__PROVIDED TEXT__
Remove all agents for a topic: Via SDK:

await sdk.delete_topic(topic="file.uploaded")

Via CLI:

omnidaemon agent delete-topic --topic file.uploaded

This removes ALL agents subscribed to the topic.

5. Graceful Shutdown

When you stop your agent runner (Ctrl+C), OmniDaemon performs a graceful shutdown:

try:
    while True:
        await asyncio.sleep(1)
except KeyboardInterrupt:
    pass
finally:
    await sdk.shutdown()  # Graceful shutdown

What Happens During Shutdown

Stop accepting new messages
- Agent unsubscribes from topic
- No new events delivered
Finish current processing
- In-flight messages completed
- Results stored
Clean up resources
- Close event bus connections
- Close storage connections
- Release memory
Clear start time from storage
- Health checks show “stopped”
- Uptime resets
Exit cleanly
- No hanging processes
- No orphaned connections

Handling Signals

OmniDaemon handles these signals gracefully:

# KeyboardInterrupt (Ctrl+C)
except KeyboardInterrupt:
    pass

# System signals
import signal

def signal_handler(sig, frame):
    asyncio.create_task(sdk.shutdown())

signal.signal(signal.SIGINT, signal_handler)
signal.signal(signal.SIGTERM, signal_handler)

Lifecycle Management Strategies

Development

# Quick iteration
# Just Ctrl+C and restart
python agent_runner.py

# Make changes...
# Ctrl+C

python agent_runner.py  # Resumes automatically

Staging

# Deploy new version
omnidaemon agent unsubscribe --topic file.uploaded --name file-processor
# Old version stops processing

python new_agent_runner.py
# New version starts

# If issues, rollback:
omnidaemon agent unsubscribe --topic file.uploaded --name file-processor-v2
python old_agent_runner.py  # Old version resumes

Production

# Blue-Green Deployment

# 1. Deploy v2 (runs alongside v1)
python agent_runner_v2.py &

# 2. Monitor metrics
omnidaemon metrics --topic file.uploaded

# 3. If good, remove v1
omnidaemon agent delete --topic file.uploaded --name file-processor-v1

# 4. If issues, remove v2
omnidaemon agent delete --topic file.uploaded --name file-processor-v2

Health Monitoring

Check Agent Status

# Overall system health
omnidaemon health

# Specific agent
omnidaemon agent get --topic file.uploaded --name file-processor

# Processing metrics
omnidaemon metrics --topic file.uploaded

Real-Time Status

The health command shows real-time status:

omnidaemon health

Output:

Status: running          # Agent runner is active
Registered Agents: 3     # Total agents registered
Active Consumers: 3      # Agents actively processing
Uptime: 2h 15m          # Time since start

Status Values:

running - Agent runner active, processing events
stopped - Agent runner not running (but agents still registered)
ready - No agents registered, infrastructure healthy
degraded - Some infrastructure unhealthy
down - Critical infrastructure down

Advanced Patterns

Conditional Registration

import os

# Only register in production
if os.getenv("ENV") == "production":
    await sdk.register_agent(
        agent_config=AgentConfig(
            topic="billing.process",
            callback=process_billing,
        )

__RAW DATA__
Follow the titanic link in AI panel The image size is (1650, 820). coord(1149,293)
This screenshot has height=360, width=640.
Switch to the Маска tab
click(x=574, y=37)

__TASKS TO CARRY OUT__
1) In the OmniDaemon documentation, what does the health status value "ready" indicate?
2) Carry the OmniDaemon documentation forward from the point at which it ends.

__TASK-BY-TASK OUTPUTS__
1) It indicates that no agents are registered and the infrastructure is healthy.

2)
    )

# Only in development
if os.getenv("ENV") == "development":
    await sdk.register_agent(
        agent_config=AgentConfig(
            topic="test.events",
            callback=debug_handler,
        )
    )

Dynamic Agent Registration

import yaml

# Load agent config from file
with open("agents.yaml") as f:
    agents_config = yaml.safe_load(f)

# Register each agent
for agent in agents_config["agents"]:
    callback = import_callback(agent["callback_module"])
    
    await sdk.register_agent(
        agent_config=AgentConfig(
            topic=agent["topic"],
            callback=callback,
            name=agent["name"],
        )
    )

Health-Check-Based Registration

Only register if dependencies are healthy:

# Check dependencies
if await check_database_health():
    await sdk.register_agent(...)
else:
    logger.error("Database unhealthy, skipping registration")

Best Practices

1. Use Descriptive Names

# ✅ Good
await sdk.register_agent(
    agent_config=AgentConfig(
        topic="file.uploaded",
        callback=process_file,
        name="file-processor-v2",
        description="Extracts text from uploaded files",
    )
)

# ❌ Bad
await sdk.register_agent(
    agent_config=AgentConfig(
        topic="file.uploaded",
        callback=process_file,
        name="agent1",
    )
)

2. Version Your Agents

await sdk.register_agent(
    agent_config=AgentConfig(
        topic="file.uploaded",
        callback=process_file,
        name="file-processor",
        version="2.1.0",  # Track versions!
    )
)

3. Handle Shutdown Gracefully

async def main():
    await sdk.register_agent(...)
    await sdk.start()
    
    try:
        while True:
            await asyncio.sleep(1)
    except (KeyboardInterrupt, asyncio.CancelledError):
        pass  # Graceful exit
    finally:
        await sdk.shutdown()  # Always cleanup

4. Monitor Agent Health

# Periodic health check
async def monitor_health():
    while True:
        health = await sdk.health()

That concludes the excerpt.